SEC.PoreEntryAnimation#
SEC.PoreEntryAnimation.py
Single-molecule pore-entry animation: Knox sector geometry -> K_SEC -> LKM k.
Complements ColumnSimulation.py (multi-particle elution) with a focused view of what happens at the grain scale: one molecule diffusing through a 5-grain assembly, entering and exiting pore sectors, accumulating dwell statistics.
- The simulation closes the loop:
geometry -> K_SEC -> LKM mass-transfer rate k -> SDM n_pi
Copyright (c) 2024-2025, Molass Community
- run_simulation(r_mol=0.03, R_grain=0.2, num_pores=3, grain_centers=None, W=1.0, H=1.0, D=0.003, dt=0.002, n_steps=10000, v_drift=0.1, seed=42, k_a=0.0, k_d=1.0)#
Run a single-molecule Brownian simulation through a grain assembly.
- Parameters:
r_mol (float) – Molecule radius.
R_grain (float) – Grain radius.
num_pores (int) – Number of pore sectors per grain. Determines sector half-angle alpha = pi / (2 * num_pores) and Knox pore radius R_p = R_grain * alpha.
grain_centers (list of (float, float), optional) – Centre coordinates of each grain. Defaults to 2+1+2 staggered layout.
W (float) – Simulation box width and height.
H (float) – Simulation box width and height.
D (float) – Diffusion coefficient.
dt (float) – Time step.
n_steps (int) – Number of simulation steps.
v_drift (float) – Downward mobile-phase drift speed (mobile-phase steps only).
seed (int) – Random seed.
k_a (float) – Langmuir adsorption rate (per unit time). 0 = pure SEC (no wall binding).

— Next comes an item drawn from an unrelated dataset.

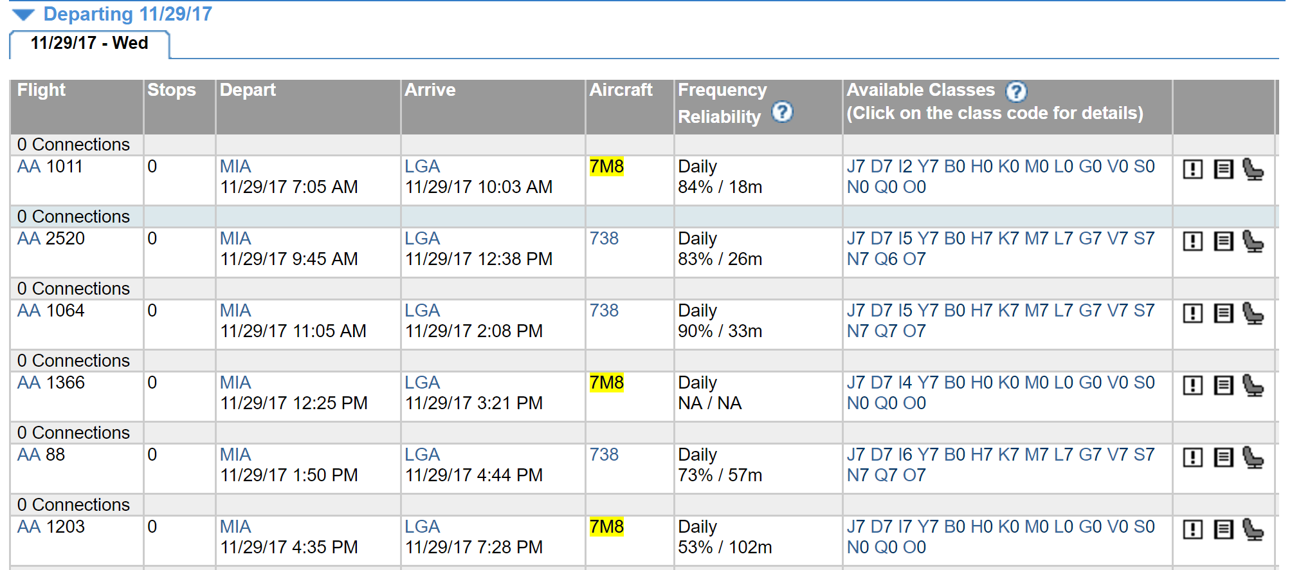The image size is (1292, 570).
Task: Click the MIA departure link for AA 88
Action: 235,455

k_d (float) – Langmuir desorption rate (per unit time).
- Returns:
positions : ndarray (n_steps+1, 2) states : ndarray (n_steps+1,) — grain index or -1 (mobile) wall_bound : ndarray (n_steps+1,) bool — True when wall-adsorbed entry_times : ndarray — simulation time of each pore entry dwell_times : ndarray — total pore dwell duration (free + adsorbed) entry_grain_arr : ndarray — which grain for each entry grains : list of NewGrain R_p : float — Knox pore radius rho : float — r_mol / R_p K_SEC_theory : float — Knox (1-rho)^2 approximation T_total : float K_ads : float — k_a / k_d equilibrium constant K_eff_theory : float — K_SEC_theory * (1 + K_ads)
- Return type:
dict with keys
- get_pore_entry_animation(r_mol=0.03, R_grain=0.2, num_pores=3, grain_centers=None, W=1.0, H=1.0, D=0.003, dt=0.002, n_steps=10000, v_drift=0.1, seed=42, k_a=0.0, k_d=1.0, n_frames=200, interval=40, close_plot=True)#
Create a pore-entry animation: single-molecule trajectory + live statistics.

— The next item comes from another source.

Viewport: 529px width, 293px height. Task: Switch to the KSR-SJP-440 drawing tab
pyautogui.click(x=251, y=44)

Runs a Brownian simulation first, then wraps the pre-computed trajectory in a FuncAnimation with three panels:
- Left2D grain assembly with molecule trajectory tail and colour-coded state
(royalblue = mobile, orchid = free in pore, tomato = wall-adsorbed)
Top-right : Cumulative pore-entry count N(t) with linear-rate overlay
Bottom-right : Dwell-time histogram with exponential fit
- Parameters:
r_mol – Passed directly to run_simulation.

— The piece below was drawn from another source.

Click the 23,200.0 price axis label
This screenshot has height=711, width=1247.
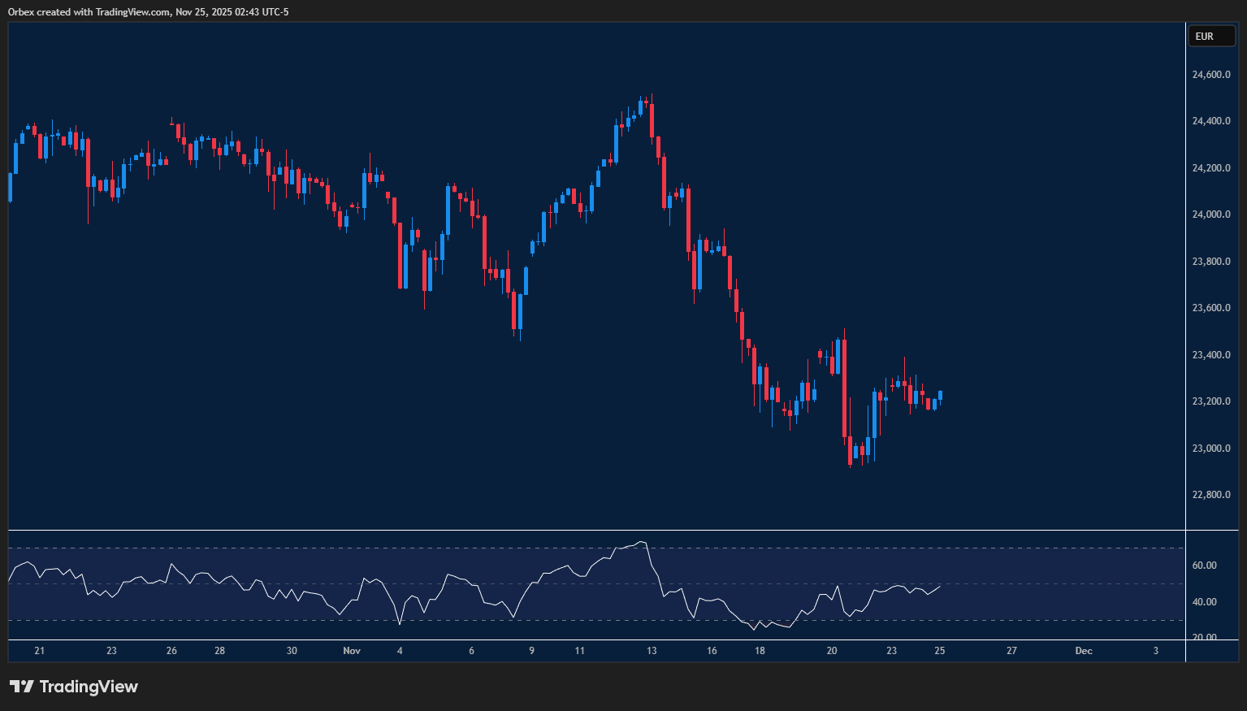coord(1210,401)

R_grain – Passed directly to run_simulation.
num_pores – Passed directly to run_simulation.
grain_centers – Passed directly to run_simulation.
W – Passed directly to run_simulation.
H – Passed directly to run_simulation.
D – Passed directly to run_simulation.
dt – Passed directly to run_simulation.
n_steps – Passed directly to run_simulation.
v_drift – Passed directly to run_simulation.
seed – Passed directly to run_simulation.
k_a – Passed directly to run_simulation.
k_d – Passed directly to run_simulation.
n_frames (int) – Number of animation frames (default 200).
interval (int) – Delay between frames in milliseconds (default 40).
close_plot (bool) – If True, close the static figure after building the animation (prevents a duplicate static image appearing below the animation in notebooks).
- Returns:
ani (matplotlib.animation.FuncAnimation)
sim (dict) – Simulation result from run_simulation (positions, states, dwell_times, …).